Estos conforman una etnia de más un millón de personas –los rohingya–, que a pesar de haber llegado antes del siglo XIX no son considerados ciudadanos, como sí ocurre con las otras 135 minorías étnicas que pueblan ese país diverso.

Es más, los rohingya son considerados apátridas desde que en 1982 se les arrebató la ciudadanía por ley, y están siendo sometidos a una persecución implacable, que ha hecho huir a 600 mil de ellos a la vecina Bangladesh.
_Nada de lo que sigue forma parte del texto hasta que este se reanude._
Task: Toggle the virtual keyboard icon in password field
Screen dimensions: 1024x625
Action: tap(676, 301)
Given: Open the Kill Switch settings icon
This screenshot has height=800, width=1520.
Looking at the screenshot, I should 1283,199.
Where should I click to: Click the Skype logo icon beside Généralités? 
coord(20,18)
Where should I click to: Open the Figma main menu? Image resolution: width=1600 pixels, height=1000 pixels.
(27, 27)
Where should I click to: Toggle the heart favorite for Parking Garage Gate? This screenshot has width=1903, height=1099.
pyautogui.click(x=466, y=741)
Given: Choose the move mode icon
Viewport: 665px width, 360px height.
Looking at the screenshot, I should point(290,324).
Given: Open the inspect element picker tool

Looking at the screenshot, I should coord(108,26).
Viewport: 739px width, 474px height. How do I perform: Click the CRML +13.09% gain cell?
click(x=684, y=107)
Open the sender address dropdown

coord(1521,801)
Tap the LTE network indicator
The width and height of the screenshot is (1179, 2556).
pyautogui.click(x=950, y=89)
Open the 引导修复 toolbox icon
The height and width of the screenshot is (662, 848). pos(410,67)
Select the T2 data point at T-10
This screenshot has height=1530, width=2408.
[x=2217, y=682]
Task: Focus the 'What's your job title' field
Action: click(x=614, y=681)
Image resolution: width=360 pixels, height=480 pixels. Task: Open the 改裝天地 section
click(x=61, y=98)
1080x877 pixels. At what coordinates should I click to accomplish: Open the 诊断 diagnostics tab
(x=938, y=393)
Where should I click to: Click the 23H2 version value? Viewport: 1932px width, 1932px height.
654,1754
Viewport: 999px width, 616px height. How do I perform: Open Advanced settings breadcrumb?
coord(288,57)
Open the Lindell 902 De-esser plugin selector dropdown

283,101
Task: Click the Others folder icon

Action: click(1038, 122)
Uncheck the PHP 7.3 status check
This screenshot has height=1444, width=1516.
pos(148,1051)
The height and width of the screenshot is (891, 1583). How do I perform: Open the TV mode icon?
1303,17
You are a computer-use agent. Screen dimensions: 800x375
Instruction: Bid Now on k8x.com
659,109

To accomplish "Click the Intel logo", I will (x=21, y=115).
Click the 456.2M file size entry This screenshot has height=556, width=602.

A este país de 52 millones de habitantes, donde solo el 1% profesa la religión católica, llega Francisco, quien en agosto último demandaba desde el Vaticano que los rohingya pudieran obtener todos los derechos que el Estado Birmano les esquilma.

Pero el Papa decide someterse a presiones políticas y diplomáticas, absteniéndose de pronunciar las palabras ‘rohingya’ y ‘musulmán’. El primero en suplicarle que no lo hiciera fue el arzobispo de Rangún, Charles Bo, aduciendo que los católicos sufrirían represalias si mencionaba el tema tabú.

El nombre nos da la identidad, es lo que nos define por principio. Un grupo humano sin patria, sin territorio, sin ciudadanía y sin nombre no solo es paria, es inexistente. ¿Cómo emprender la defensa de aquellos que ni siquiera somos capaces de reconocer públicamente?